Once again I feel that I have to apologise for the paucity of updates and the hiatus between write ups. The trio of updates at the beginning of the month were supposed to have been backed up with some quick fire write ups. It is blatantly clear that did not happen. Life, work and the death of my NAS conspired to prevent that from happening. To somehow make up for this I am promising a couple of updates before the annual Bagnall Christmas message, that will appear on the Winter Solstice (already pre-written and scheduled).
So let me take you back before the last three write ups to the end of October. The Badger Moot ended on Friday 31st October and we arrived back mid afternoon. The more astute of you will recognise that corresponds to the beginning of the triduum of Allhallowtide, the eve of All Hallow’s day or more colloquially Halloween. In recent years the British have followed the path of our American cousins popularising the festival. Trick or treating and ‘guising’ (dressing up in Halloween themed costumes) has gained commonplace acceptance, indeed we were prepared with a big Halloween-themed bowl of sweets for the trick-or-treaters, of which there were at least half a dozen. Another of the common Halloween traditions is the carving of a jack-o’-lantern.
At the beginning of the year Éowyn was given some pumpkin seeds from Auntie Sally, and as part of our vegetable growing we grew them. Unfortunately, we suffered from a Pumpkin blight that killed off most of our crop, however one hardy individual survived and became the first jack-o’-lantern I have ever carved. Éowyn designed the face, and indeed drew blood weeping from its ‘eyes’ but Daddy got to play with the big sharp knife. I was quite pleased with it and as you can see from the photo below, it looked quite good lit with a tealight guarding our boundary.

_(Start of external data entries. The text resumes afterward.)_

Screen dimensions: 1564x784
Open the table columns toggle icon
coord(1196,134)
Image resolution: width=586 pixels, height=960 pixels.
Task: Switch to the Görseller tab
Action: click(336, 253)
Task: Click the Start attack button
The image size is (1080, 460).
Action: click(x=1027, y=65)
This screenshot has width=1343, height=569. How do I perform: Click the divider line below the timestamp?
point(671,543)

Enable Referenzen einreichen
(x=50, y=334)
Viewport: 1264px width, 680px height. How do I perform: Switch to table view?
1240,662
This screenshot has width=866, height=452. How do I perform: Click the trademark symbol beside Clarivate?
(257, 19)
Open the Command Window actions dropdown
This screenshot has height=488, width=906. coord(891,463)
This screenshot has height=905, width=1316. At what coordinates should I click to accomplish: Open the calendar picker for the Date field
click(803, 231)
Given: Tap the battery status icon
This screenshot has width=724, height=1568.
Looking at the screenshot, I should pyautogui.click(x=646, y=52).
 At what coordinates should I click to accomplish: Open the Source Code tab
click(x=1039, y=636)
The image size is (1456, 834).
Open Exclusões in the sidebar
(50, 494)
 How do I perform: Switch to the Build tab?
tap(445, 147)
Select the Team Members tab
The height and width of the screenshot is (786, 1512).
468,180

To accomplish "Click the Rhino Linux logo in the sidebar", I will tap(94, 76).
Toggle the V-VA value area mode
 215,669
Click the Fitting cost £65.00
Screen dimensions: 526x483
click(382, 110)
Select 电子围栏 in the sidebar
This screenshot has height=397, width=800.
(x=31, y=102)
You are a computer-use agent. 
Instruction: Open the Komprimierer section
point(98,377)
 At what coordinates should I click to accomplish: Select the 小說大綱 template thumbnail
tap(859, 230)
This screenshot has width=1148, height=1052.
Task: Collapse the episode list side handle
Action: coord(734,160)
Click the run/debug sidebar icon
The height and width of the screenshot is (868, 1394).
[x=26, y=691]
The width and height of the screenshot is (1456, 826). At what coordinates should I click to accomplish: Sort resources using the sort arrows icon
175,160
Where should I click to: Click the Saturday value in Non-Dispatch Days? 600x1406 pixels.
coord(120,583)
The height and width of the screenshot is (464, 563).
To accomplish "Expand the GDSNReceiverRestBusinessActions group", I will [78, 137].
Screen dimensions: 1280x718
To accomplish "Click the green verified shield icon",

The following weekend was the end of the half term holiday and thus marked the changeover between schools for our girls. By a quirk of fate neither had to go to school on the Monday. Amélie because it isn’t one of her days and Éowyn because her new school had an inset day. Therefore, with Lucinda and I also not in work we decided to treat the girls to a day at Legoland. With Ezra spending a day at Nanny and Granddad’s it gave us more freedom to enjoy the rides without having to worry about our little boy.
The weather was typical November drear, but relatively dry. Nevertheless we didn’t fancy getting a soaking on the Log Flume or the Viking’s River Splash. Without Ezra, Lucinda and I thought that we may be able to go on some of the bigger rides. Amélie was in the same frame of mind but Éowyn wasn’t interested and so while Lucinda and Amélie braved the Dragon ride, Éowyn and I waited in the drizzle armed with a camera to try and take a photo or their experience. Amélie loved the ride, she is so much more adventurous than her big sister, indeed Éowyn clung to me with fear on the Dragon’s Apprentice ride, which if you have ever been to Legoland you would realise is not exactly the scariest of rides.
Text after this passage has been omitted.